Solimán el Magnífico, sultán de Constantinopla, otorgaba documentos a los piratas para convertirlos en piratas con licencia. Así que los verdaderos piratas de aquel rumbo, eran los que, en vez de tramitar sus documentos en la oficina correspondiente, organizaban un abordaje y robaban la licencia del pirata registrado.
Podemos aprovechar, ya que vamos navegando, para enumerar las bebidas que cargaba un barco con capitán de respeto (el respeto se ganaba robando la licencia de algún capitán respetuoso de las disposiciones de El Magnífico): ajenjo, ron de Jamaica, ginebra de Holanda, cerveza de Irlanda y vino de La Rioja. El bar de a bordo era muy importante; en 1718 la tripulación de Barbanegra, según cuenta en su bitácora de viaje, comenzó a enloquecer por la falta de bebidas alcohólicas: el capitán tuvo que torcer el rumbo en busca de un navío indefenso y bien abastecido: ``por fin saqueamos un barco con un gran cargamento de licor, de este modo la tripulación ha entrado en calor, están borrachos, las cosas han vuelto otra vez a su cauce''.
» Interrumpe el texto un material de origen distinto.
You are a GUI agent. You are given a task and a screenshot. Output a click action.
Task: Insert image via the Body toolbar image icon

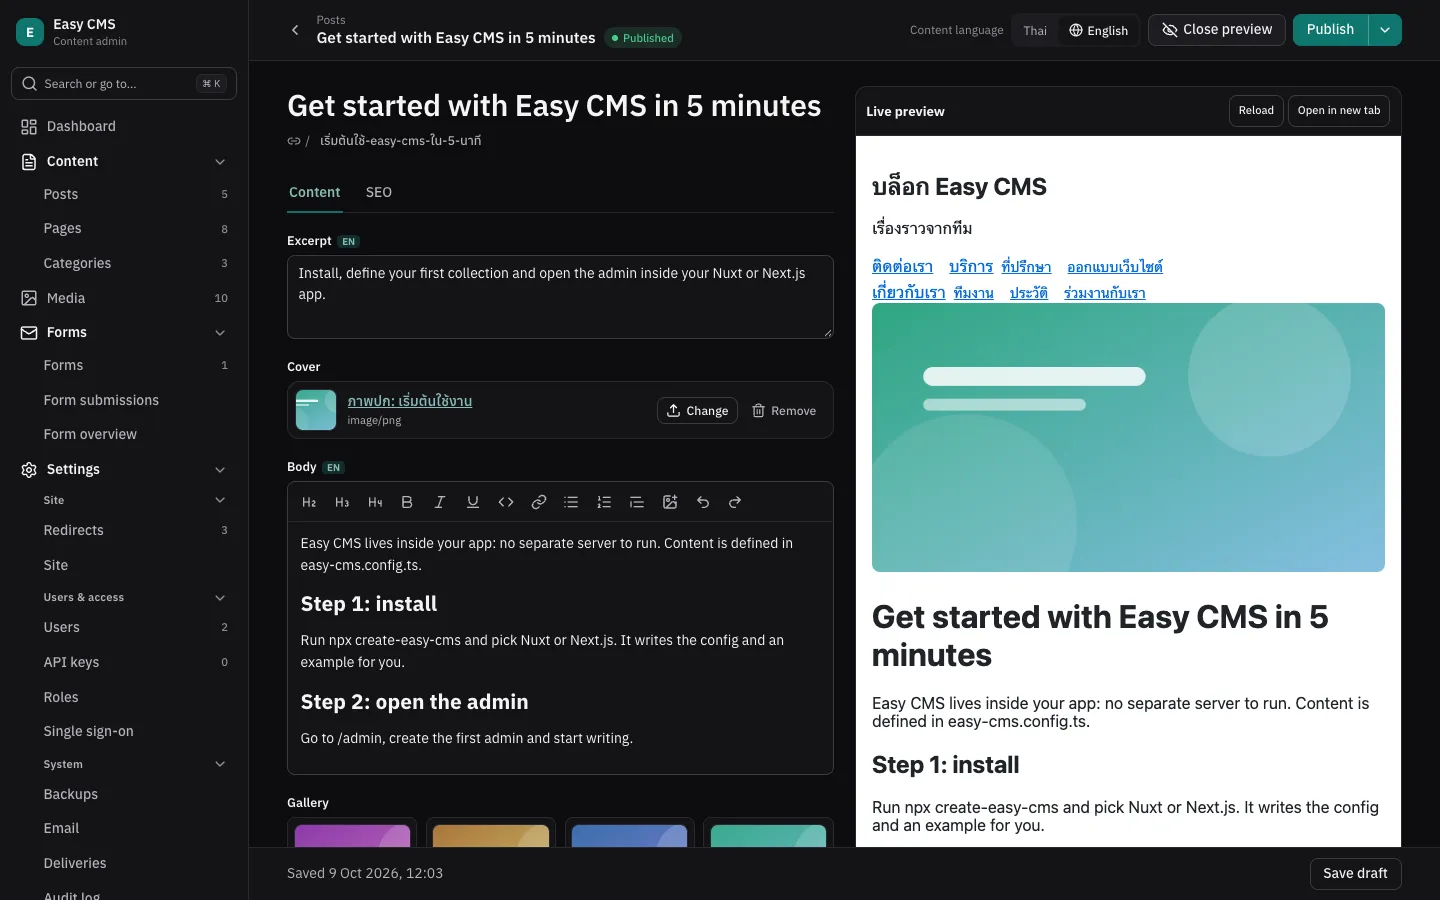point(670,502)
Uno de los piratas permisionados por Solimán, tuvo la idea de anunciar su estado legal con una bandera enorme que decía ``barco con licencia'', y que ondeaba amarrada del palo de mesana. Un cambio brusco de vientos enredó la bandera con la botavara de la vela cangreja y organizó un desorden en el timón que terminó con el barco encallado en la arena. En cambio, otro que exhibía la misma bandera corrió con otro tipo de suerte, perdió dos mástiles con todo y velas cuando cruzaba la línea de vientos de los roaring fourties. Con tres cuartos de arboladura perdida, el capitán no tuvo más remedio que reordenar la superficie de la bandera para que funcionara como vela, y así navegó durante días hasta que llegó al puerto.
Los capitanes de estos dos barcos que modificaron su historia por culpa de una bandera demasiado grande, son un enigma histórico y un ejemplo de optimismo conmovedor, ¿pensaban que el anuncio los protegería de los piratas sin licencia? Del encallado se sabe que unos minutos después, cuando el capitán trataba de concebir las maniobras de reversa, fue abordado por una tripulación pirata que lo dejó sin licencia y sin bandera.
Las banderas de los barcos, del país que representan o de la calavera subrayada por un par de tibias, tienen que ser pequeñas o en forma de banderín para no ofrecer tanta resistencia al viento.
En un país de Oriente existe un apartado postal, y recientemente una dirección en internet, donde las personas pueden enviar saludos, comentarios y hasta poemas a la bandera que los representa. Este ejercicio de abstracción tiene su contraparte en el nivel de intimidad concreta que observan otros países, Estados Unidos e Inglaterra por ejemplo, al estampar los calzones de sus ciudadanos con el diseño y los colores de su bandera nacional.
Las banderas pequeñas evitan que el viento se lleve al barco, pero contradicen esa lógica de las banderas que sugiere que el nivel de amor y de pasión se mide según las dimensiones. El que navega por Insurgentes sur con una bandera del América, que es del tamaño de su Maverick, quiere más a su equipo que aquel que saca un tímido banderín de las Chivas por la ventanilla de su Datsun. Aquellos que robaban las licencias que otorgaba Solimán el Magnífico estaban a salvo de esta lógica que sucumbía frente a la lógica del buen pirata, que nunca enseña ni cuánto ama, ni cuántas ganas tiene de matar.
El que navega por el Periférico en su automóvil, con la brújula puesta hacia el norte, encontrará en una de las curvas de Chapultepec una bandera mexicana enorme que ondea majestuosa cuando hay viento. Lo mismo encontrará cuando navegue hacia el sur, a la altura de San Jerónimo, o cuando trate de circular alrededor de la Plaza de la Constitución. Parece que la idea es sembrar la ciudad de México de banderas mexicanas gigantescas (¿qué no era ya bastante palpable nuestra mexicanidad?). Los quejosos que siempre son más prácticos, se han quejado, con razón, de que con el dinero que cuestan esas banderas espectaculares podría resolverse alguno de los problemas graves que amenazan el equilibrio de la ciudad. Por otra parte, varias facciones de románticos, sin noción alguna de practicidad, se acomodan todas las tardes, a la hora del viento, en alguna azotea estratégica. Equipados con telescopios y binoculares, o a simple vista, esperan el momento en que la Plaza de la Constitución, o algún otro de esos sitios con velamen de bandera, vuele por los aires a todo trapo.